··· SUPPLIED DATA

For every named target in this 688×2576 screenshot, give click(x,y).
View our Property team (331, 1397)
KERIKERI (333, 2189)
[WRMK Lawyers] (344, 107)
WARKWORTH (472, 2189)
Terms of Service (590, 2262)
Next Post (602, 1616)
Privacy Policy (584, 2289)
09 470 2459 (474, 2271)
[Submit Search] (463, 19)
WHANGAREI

······

PROBLEM TO SOLVE: The response must contain exactly the lines from the one with "Next Post (602, 1616)" to the end of the entries above, both included, and nothing more.

ANSWER SPACE:
Next Post (602, 1616)
Privacy Policy (584, 2289)
09 470 2459 (474, 2271)
[Submit Search] (463, 19)
WHANGAREI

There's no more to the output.